January 10, 2025

Project Sentinel: AI Infrastructure Anomaly Detection

Self-healing infrastructure powered by predictive AI.

Project Sentinel

Role: Tech Lead
Stack: Python, TensorFlow, Prometheus, Grafana
Status: Beta / Iterate

The Challenge

Static thresholds for alerts (e.g., “CPU > 80%”) are noisy and ineffective.
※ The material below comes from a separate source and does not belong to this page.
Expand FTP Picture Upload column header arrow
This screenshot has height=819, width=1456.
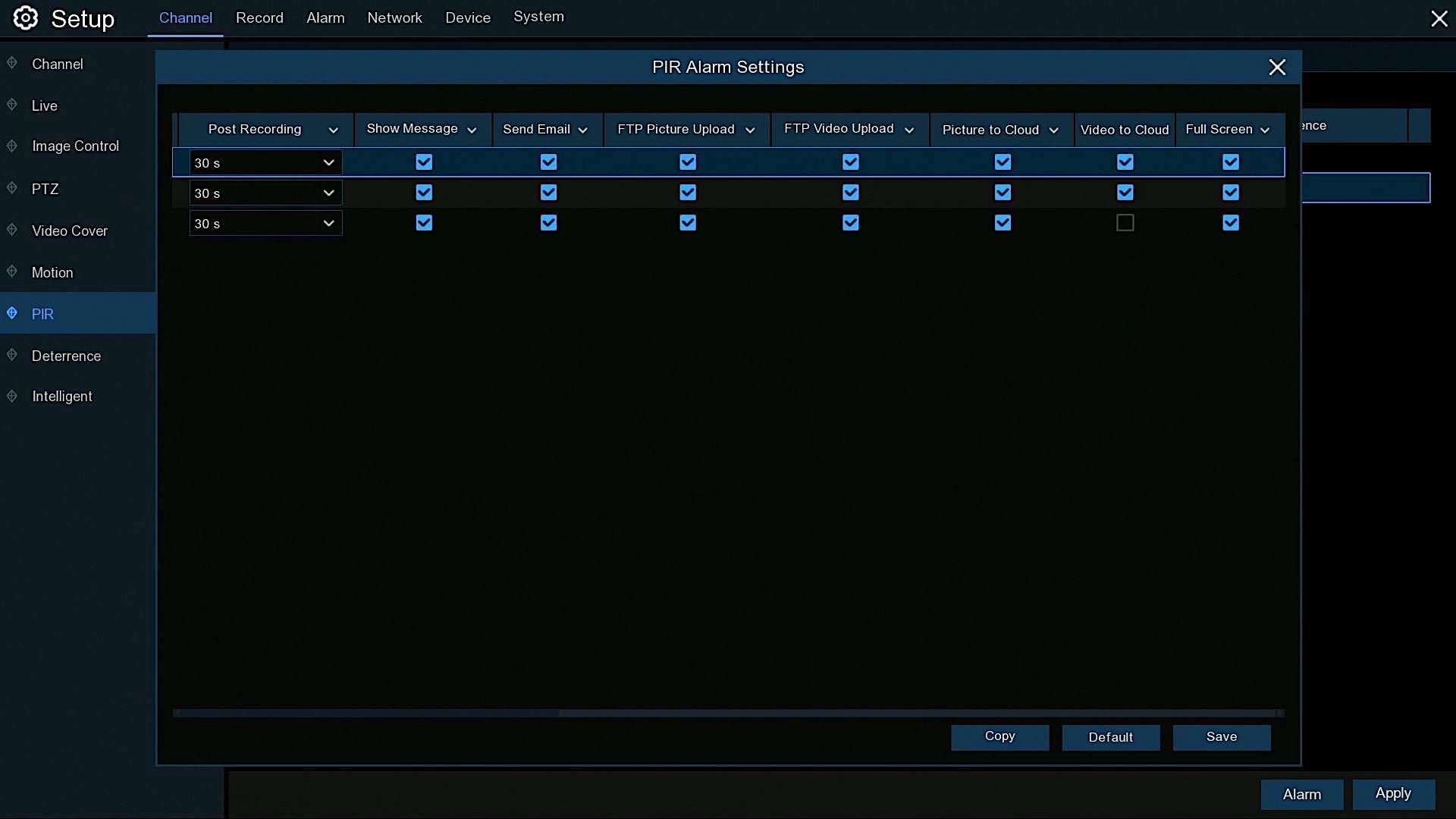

We were getting woken up at 3 AM for spikes that were actually normal batch processing jobs.

The Solution

Sentinel is a sidecar service that scrapes Prometheus metrics and applies an unsupervised learning model (Isolation Forest) to detect true anomalies.

How it Works

  1. Training: The model trains on 30 days of historical metric data to understand “seasonality” (e.g., traffic is naturally higher on Monday mornings).
  2. Scoring: Real-time metrics are scored. If the deviation exceeds the dynamic confidence interval, an alert is fired.
  3. Feedback Loop: On-call engineers can mark an alert as “False Positive”, retraining the model to be smarter next time.

Impact

  • Alert Fatigue: Reduced pager noise by 85%.
  • Proactive: Detected a memory leak in the payment service 48 hours before it would have caused an OOM crash.

“Sentinel is the difference between sleeping through the night and firefighting until dawn.”